1. We have perused the draft Maharashtra Rent Control Rules, 2017 (“the Draft Rules”). At the outset, we must point out that the Draft Rules have been framed without consultation or intimation to any tenants or tenant organizations, who have a vital interest in them. It is also curious to note that the Draft Rules have been framed without any clear discernable object behind them, and with no apparent need. We would be interested in knowing at whose initiative the Draft Rules were framed.
2. In any event, we have a number of very serious objections in relation to various provisions and parts of the Draft Rules.
3. In particular, we have very serious and grave objections to the entirety of Chapter III of the Draft Rules, which we feel are entirely out of place, particularly Rule 4. In addition, Chapter III may, in the future, place a large number of tenants in a legally precarious position in view of the provision for increased rent.
4. Keeping aside our technical, procedural and legal objections to the and validity of Chapter III and which we would request you to seek legal opinion on, our objections are as follows:
5. There is no apparent practical need for Chapter III, which would serve no obvious useful purpose.
6. Section 11 of the Maharashtra Rent Control Act, 1999, already provides for substantially the same provisions as Chapter III. We have serious objections to Section 11 itself, which is arbitrary, unreasonable and unconstitutional. Our objections to Chapter III are substantially similar to our objections to Section 11, which are given below.

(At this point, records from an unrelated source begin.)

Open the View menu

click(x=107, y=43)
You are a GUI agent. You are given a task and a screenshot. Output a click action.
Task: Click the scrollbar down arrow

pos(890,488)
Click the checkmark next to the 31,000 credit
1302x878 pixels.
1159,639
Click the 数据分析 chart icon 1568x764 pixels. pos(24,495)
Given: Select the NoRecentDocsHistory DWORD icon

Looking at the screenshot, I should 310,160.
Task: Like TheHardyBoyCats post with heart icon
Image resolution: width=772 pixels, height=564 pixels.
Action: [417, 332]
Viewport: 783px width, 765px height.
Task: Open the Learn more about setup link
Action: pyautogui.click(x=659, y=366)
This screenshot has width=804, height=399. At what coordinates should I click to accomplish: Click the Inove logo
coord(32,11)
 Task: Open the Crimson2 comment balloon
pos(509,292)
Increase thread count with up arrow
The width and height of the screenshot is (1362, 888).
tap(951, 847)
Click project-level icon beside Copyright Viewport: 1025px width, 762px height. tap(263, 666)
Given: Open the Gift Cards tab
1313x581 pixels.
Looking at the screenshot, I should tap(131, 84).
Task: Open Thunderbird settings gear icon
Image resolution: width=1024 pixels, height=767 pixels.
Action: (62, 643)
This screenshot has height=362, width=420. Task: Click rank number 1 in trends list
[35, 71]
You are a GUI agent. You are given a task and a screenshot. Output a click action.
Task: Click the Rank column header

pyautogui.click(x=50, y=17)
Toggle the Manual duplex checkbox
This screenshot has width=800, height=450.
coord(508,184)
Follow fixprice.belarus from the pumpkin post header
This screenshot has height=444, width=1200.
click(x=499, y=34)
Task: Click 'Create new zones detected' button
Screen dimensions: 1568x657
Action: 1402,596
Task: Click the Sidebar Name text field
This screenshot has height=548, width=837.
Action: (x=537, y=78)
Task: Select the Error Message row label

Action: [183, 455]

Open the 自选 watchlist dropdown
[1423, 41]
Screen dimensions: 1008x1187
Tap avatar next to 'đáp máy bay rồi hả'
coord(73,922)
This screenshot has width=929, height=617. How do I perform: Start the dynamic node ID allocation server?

7. Chapter III is ultra vires Section 11, in so far as it appears to give landlords a permanent increase in rent on account of a one time expenditure by them. This is clearly contrary to the mandate of Section 11. Assuming that the interpretation of Section 11 adopted by the Government is that the increase in rent is intended to be permanent, we must draw attention to Section 11(3)(c) which provides for a scenario where the tenant carries out the work of addition alteration etc. In this scenario, the tenant is entitled to recover only the amount of expense incurred for such work from the rent. No permanent reduction in rent is contemplated. Accordingly, any permanent increase in rent for the landlord is arbitrary, discriminatory and beyond Section 11.
8. In the present circumstances and ground realities most landlords are content to allow buildings to fall into disrepair, as a way of harassing tenants in an attempt to coerce them to vacate their premises. There is practically no landlord who desires to repair his building, with most tenants having to litigate and seek other legal recourse to repair their buildings. The notion that landlords would provide special additions or provide additional amenities is absurd, when most landlords do not provide basic facilities.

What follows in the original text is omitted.